Experimental testing condition E2: The condition of straight uniform speed is selected; the desired speed is set to 72 km/h and drive motor failure at the opposite side is selected so that the left front motor and right front motor become completely ineffective at the 0th seconds. In this manner, we can conclude that, through the cooperative control of the drive system in
Figure 8a and steering system in
Figure 8b, the vehicle can maintain the expected speed, as indicated in
Figure 8c, as well as the lateral ability, as illustrated in
Figure 8d.
Table 11 displaces the vehicle speed, yaw rate and later position deviation with control or without control after failure of the drive system. It is demonstrated that the experimental verification results are similar to the simulation results.
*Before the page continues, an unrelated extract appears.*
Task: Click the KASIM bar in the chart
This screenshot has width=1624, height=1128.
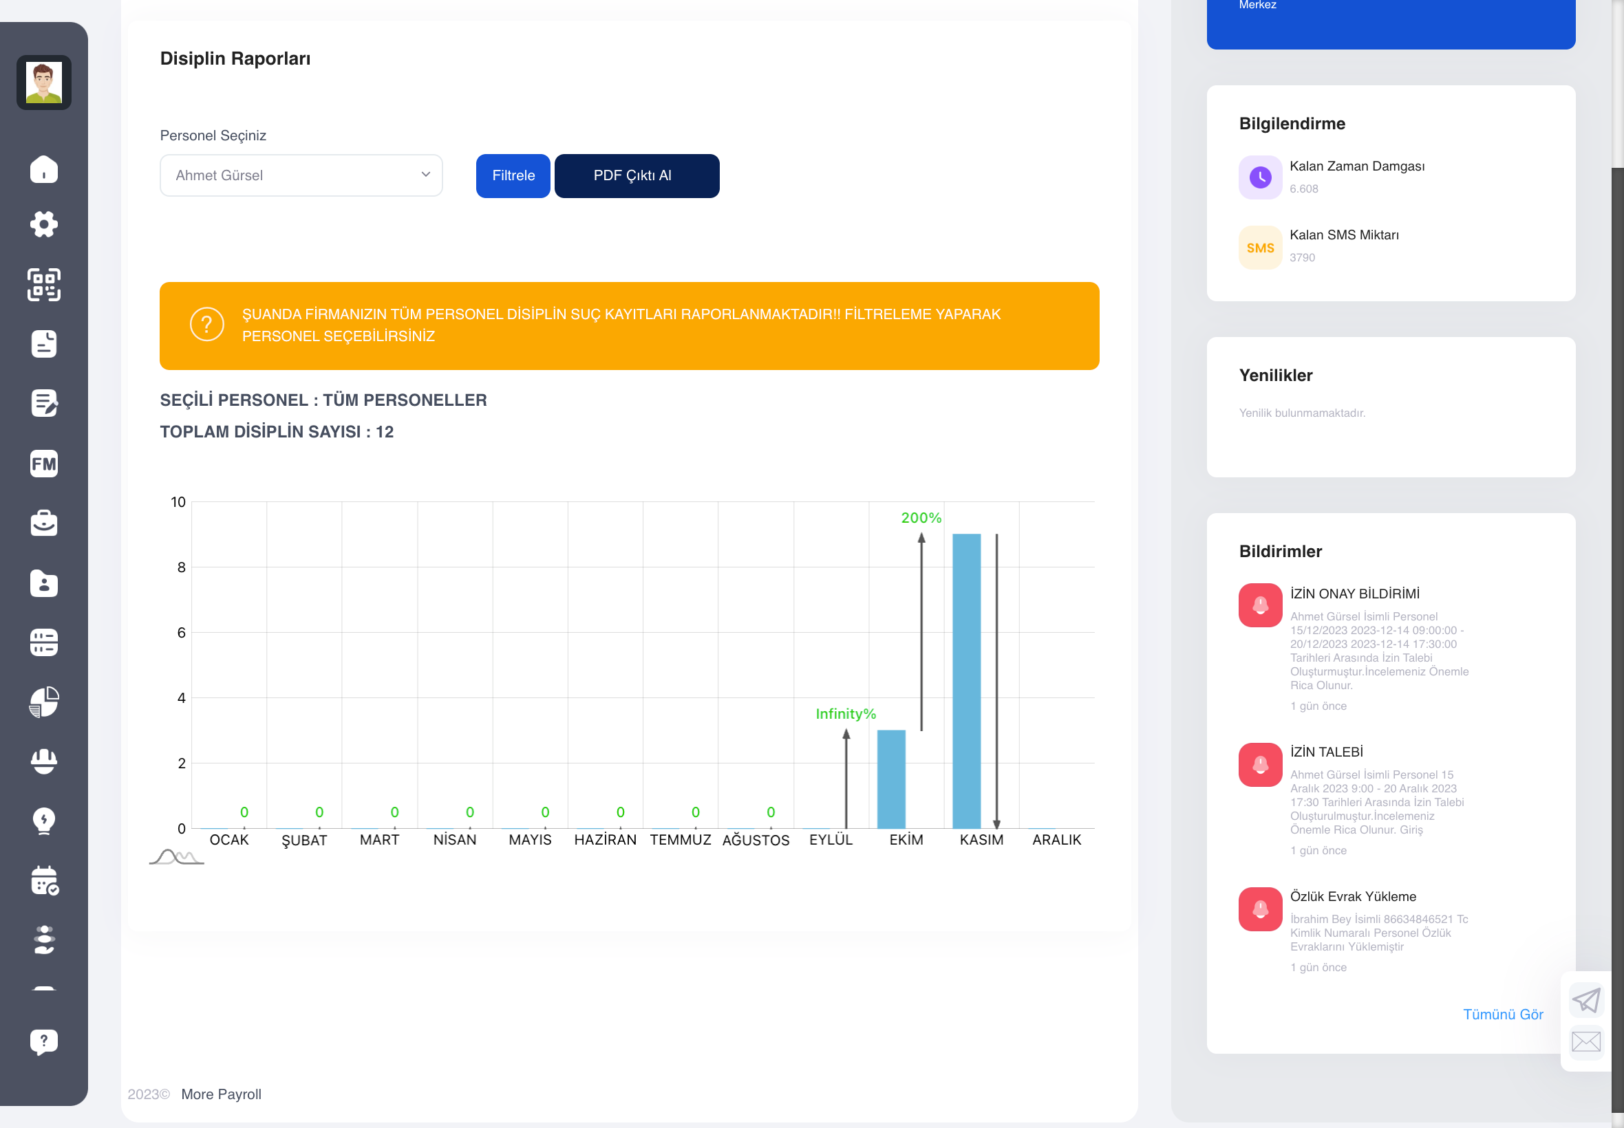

Furthermore, in the driving simulator verification experiment, the system control period is less than 50 ms, so the verification of the control algorithm exhibits satisfactory real-time performance.
Experimental testing condition E3: The condition of a uniform turning speed is selected, the desired speed is set to 72 km/h and the single left front motor is selected to fail at the 0th second. When motor failure occurs at the 0th second, the remaining motor torque instantly increases and through the cooperative control of the drive system in
Figure 9a and steering system in
Figure 9b, the vehicles can maintain the expected speed, as indicated in
Figure 9c, as well as the lateral ability, as illustrated in
Figure 9d,e.
Table 12 displaces the vehicle speed, yaw rate and later position deviation with control or without control after failure of the drive system. It is demonstrated that the experimental verification results are similar to the simulation results. Moreover, in the driving simulator verification experiment, the system control period is less than 50 ms, so the verification of the control algorithm exhibits satisfactory real-time performance.